La restauration écologique appliquée aux lisières et au sous-bois
La reconstitution de lisières, mise en place de haies mellifères en périphérie des massifs communaux, restauration de mares forestières… Ces projets, souvent coordonnés avec des associations naturalistes, montrent leur efficacité : en moyenne, la biodiversité aviaire augmente de plus de 25 % dans les cinq années suivant la restauration de ces micro-habitats (Suivi LPO, 2017-2022).
À partir de 2021, plusieurs petites communes de Seine-et-Marne, dans le cadre des Plans Climat-Air-Énergie Territoriaux, ont restauré collectivement 14 kilomètres de lisières boisées, offrant ainsi une trame verte et bleue connectée à l’échelle du territoire.
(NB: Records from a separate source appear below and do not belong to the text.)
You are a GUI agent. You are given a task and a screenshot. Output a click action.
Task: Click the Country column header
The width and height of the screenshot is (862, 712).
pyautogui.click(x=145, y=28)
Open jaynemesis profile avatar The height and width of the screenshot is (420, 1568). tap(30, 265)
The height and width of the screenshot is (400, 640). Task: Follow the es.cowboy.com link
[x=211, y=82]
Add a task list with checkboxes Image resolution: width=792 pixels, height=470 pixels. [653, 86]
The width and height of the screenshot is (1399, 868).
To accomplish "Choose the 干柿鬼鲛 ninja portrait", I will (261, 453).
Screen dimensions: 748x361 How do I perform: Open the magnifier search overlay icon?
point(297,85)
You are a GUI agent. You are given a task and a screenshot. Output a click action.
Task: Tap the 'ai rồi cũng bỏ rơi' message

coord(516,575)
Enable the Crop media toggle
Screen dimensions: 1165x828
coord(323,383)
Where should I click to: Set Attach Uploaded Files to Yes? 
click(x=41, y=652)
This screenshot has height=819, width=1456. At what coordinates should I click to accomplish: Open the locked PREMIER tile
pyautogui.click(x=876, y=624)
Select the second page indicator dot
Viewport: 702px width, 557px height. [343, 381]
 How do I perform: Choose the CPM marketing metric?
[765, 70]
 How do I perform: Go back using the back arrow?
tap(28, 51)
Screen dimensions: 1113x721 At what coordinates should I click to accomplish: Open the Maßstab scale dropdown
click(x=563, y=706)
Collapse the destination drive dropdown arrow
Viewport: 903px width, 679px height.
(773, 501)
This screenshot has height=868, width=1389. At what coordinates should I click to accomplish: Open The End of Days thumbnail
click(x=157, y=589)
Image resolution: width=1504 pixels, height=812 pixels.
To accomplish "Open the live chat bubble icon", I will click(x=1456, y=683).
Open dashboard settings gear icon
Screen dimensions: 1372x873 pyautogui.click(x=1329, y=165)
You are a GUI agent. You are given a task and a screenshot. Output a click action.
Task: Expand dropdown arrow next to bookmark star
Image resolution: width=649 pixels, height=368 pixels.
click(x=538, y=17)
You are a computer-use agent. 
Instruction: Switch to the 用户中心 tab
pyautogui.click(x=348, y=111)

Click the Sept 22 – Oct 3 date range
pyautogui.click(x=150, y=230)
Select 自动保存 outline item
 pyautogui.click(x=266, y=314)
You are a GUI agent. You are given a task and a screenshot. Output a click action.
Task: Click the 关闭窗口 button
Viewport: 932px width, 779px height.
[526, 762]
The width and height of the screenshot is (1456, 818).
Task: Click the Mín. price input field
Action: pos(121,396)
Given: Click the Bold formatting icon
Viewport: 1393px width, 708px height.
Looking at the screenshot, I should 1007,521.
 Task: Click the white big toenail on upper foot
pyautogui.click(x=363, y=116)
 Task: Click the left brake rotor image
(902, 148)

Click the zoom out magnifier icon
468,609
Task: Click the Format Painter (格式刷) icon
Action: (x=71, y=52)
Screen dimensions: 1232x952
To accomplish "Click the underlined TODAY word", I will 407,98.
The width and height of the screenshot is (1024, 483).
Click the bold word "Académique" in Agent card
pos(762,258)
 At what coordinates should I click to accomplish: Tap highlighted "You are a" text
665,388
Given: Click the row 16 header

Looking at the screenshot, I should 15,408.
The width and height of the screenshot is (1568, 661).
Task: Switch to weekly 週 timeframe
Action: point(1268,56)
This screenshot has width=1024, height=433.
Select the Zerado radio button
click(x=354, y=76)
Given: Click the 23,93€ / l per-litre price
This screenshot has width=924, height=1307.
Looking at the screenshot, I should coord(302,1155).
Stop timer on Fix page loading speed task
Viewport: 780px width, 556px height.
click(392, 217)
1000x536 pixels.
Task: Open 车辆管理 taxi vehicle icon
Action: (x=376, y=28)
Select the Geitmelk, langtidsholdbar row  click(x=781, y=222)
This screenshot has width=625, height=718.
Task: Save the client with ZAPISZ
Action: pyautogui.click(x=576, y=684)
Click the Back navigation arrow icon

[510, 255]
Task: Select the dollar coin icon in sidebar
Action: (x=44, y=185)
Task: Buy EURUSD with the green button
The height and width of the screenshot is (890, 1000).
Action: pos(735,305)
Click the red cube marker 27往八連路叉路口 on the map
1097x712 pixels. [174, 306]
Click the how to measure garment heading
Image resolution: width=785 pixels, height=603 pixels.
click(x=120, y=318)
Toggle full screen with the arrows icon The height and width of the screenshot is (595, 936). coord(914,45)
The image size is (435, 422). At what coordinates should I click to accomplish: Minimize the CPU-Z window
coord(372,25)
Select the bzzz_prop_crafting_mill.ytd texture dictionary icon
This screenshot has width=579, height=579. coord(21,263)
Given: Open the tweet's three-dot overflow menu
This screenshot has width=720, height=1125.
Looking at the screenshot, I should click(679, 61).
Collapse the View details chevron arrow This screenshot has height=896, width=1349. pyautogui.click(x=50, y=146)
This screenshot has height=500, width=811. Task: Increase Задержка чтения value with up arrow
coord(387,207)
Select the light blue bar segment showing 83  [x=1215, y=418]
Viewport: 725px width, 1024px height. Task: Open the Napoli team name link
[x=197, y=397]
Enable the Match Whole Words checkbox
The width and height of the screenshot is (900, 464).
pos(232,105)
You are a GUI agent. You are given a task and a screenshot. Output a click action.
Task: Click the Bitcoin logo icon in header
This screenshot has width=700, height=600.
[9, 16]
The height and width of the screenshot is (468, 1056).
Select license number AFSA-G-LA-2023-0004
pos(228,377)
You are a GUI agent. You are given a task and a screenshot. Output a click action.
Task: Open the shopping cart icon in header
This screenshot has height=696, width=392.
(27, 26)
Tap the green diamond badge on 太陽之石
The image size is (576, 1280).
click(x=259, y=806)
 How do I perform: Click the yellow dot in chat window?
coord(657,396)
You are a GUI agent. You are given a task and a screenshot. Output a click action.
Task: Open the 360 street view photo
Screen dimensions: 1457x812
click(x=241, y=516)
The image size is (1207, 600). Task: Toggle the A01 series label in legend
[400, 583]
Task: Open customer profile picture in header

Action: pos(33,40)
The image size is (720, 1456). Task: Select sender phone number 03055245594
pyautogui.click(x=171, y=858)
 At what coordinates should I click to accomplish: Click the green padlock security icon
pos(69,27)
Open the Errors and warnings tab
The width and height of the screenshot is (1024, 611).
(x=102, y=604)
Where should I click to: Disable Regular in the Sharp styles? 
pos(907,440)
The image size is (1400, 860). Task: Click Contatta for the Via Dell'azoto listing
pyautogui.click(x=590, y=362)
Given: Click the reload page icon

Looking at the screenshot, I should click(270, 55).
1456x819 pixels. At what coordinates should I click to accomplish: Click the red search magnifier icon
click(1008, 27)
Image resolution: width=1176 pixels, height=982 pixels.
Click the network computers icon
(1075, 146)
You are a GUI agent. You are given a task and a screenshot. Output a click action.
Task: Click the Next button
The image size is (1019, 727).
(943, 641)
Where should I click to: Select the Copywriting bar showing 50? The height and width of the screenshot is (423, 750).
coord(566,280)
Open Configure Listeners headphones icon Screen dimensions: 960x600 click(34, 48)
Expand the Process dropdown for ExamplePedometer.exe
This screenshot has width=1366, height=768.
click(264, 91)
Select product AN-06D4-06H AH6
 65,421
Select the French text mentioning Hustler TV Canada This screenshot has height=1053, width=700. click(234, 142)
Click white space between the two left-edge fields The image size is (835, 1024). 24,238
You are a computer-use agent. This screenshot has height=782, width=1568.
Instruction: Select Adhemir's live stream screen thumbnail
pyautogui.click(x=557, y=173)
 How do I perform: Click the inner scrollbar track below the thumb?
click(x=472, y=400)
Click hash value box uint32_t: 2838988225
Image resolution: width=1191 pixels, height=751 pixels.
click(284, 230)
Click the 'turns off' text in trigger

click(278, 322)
Anticiper les risques sanitaires et climatiques
Le changement climatique met les gestionnaires locaux face à des défis inédits : dépérissement du chêne, scolytes sur l’épicéa, sécheresses et feux précoces. Depuis 2018, près de 150 000 hectares de forêts communales ont subi un dépérissement important, principalement dans l’Est et le Sud-Ouest (IGN, 2023). Les collectivités, appuyées par l’ONF, adaptent leurs plantations : diversification des essences, introduction d’arbres plus résistants (chêne pubescent en plaine, cèdre dans le sud du Massif central), suivi sanitaire annuel.
- En Haute-Corrèze, un collectif de 8 communes suit un protocole participatif de veille sanitaire, impliquant élus et bénévoles, pour détecter les foyers d’infestation de ravageurs.
- Plusieurs villes pilotent des “expérimentations climatiques” : micro-parcelles test avec différentes essences, arrosage temporaire, cantonnement temporaire pour limiter le piétinement en période de stress hydrique.